In this section, the motor bearing experimental data supplied by Case Western Reserve University [30] is employed to test the effectiveness of our method. The ball bearing was installed in the driven end of an induction motor and the experimental set-up is shown in Fig. 7. Besides the induction motor, there are a dynamometer, a load mechanism and a tri-axial accelerometer. The dataset contains four bearing health conditions under a certain load: normal condition (NC), inner race fault (IF), roller fault (RF) and outer race fault (OF). The sampling frequency was 12 kHz. We collect 100 samples from each health condition, where each sample contains 1200 data points.

Fig. 7A schematic of the experimental system

4.2.2. Diagnosis results

The process procedure of each sample is the same as the above experiment. We also randomly select 10 % samples from each health condition to train the sparse filtering model and then use the rest samples to calculate the learned features. The learned feature vectors of each health condition by sparse filtering are shown in Fig. 8. And the classification result by our method is shown in Fig. 9(a). It is seen that $t$ -SNE also shows its excellent ability in clustering, the features of each fault type are clustered into a ball and can be easily distinguished.

Fig. 8Learned feature vectors of bearing

a) NC

b) IF

c) RF

d) OF

Then we use the other five methods to process the bearing dataset as above. The results are shown in Fig. 9(b)-(f). By comparing the results of the six methods, it is also easy to see that the classification by $t$ -SNE is the best. In Fig. 9(b), although the mapped features by PCA are well performed, several features of each type are not well gathered which is not good as $t$ -SNE. The mapped features by SM are shown in Fig. 9(c), it is noticed that the distance between each type is still too small for distinction. In Fig. 9(d), it shows the mapped features by LPP. It can be seen that parts of the mapped features of NC, IF and RF are mixed together. In Fig. 9(d), which display the mapped features by LPP. It can be observed that most of the mapped features are mixed together. And the mapped features by SPE are shown in Fig. 9(f) which also has several features mixed with each other.

Finally, we employ softmax regression to test the accuracies of the six method, and the process is the same as above. The diagnosis results are showed in Fig. 10 and the average testing accuracies are displayed in Table 3. It is exhibited that the accuracies of $t$ -SNE and PCA are all 100 %, but we should note that the visualization of PCA in Fig. 8(b) is not so well as $t$ -SNE in Fig. 8(a). And the accuracies of the rest methods are also the same as the performances in Fig. 9. Through the above analysis, it is also concluded that the proposed method delivers the optimal performance for the bearing dataset.

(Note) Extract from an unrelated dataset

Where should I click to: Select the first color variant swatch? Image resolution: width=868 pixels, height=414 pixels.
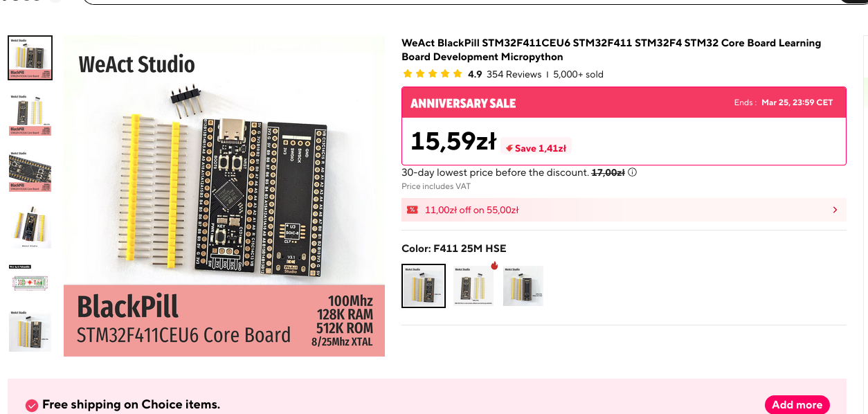[424, 285]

Fig. 9Visualize features of bearing

a) T-SNE

b) PCA

c) SM

d) LPP

e) LDA

f) SPE

Table 3Average testing accuracy of bearing using the six methods

Methods	T-SNE	PCA	SM	LPP	LDA	SPE
Accuracy	100 %	100 %	99.22 %	95.97 %	63.56 %	92.64 %

5. Conclusions

An automatic feature extraction method was proposed and implemented to pinpoint the mechanical faults in this paper. In the method, sparse filtering and $t$ -SNE were combined to determine the health conditions in an unsupervised way. By the both of gearbox and bearing experimental cases, it is demonstrated that the proposed method has the strong ability in feature extraction and classification. And also, the proposed method showed its superiority by comparing with other methods.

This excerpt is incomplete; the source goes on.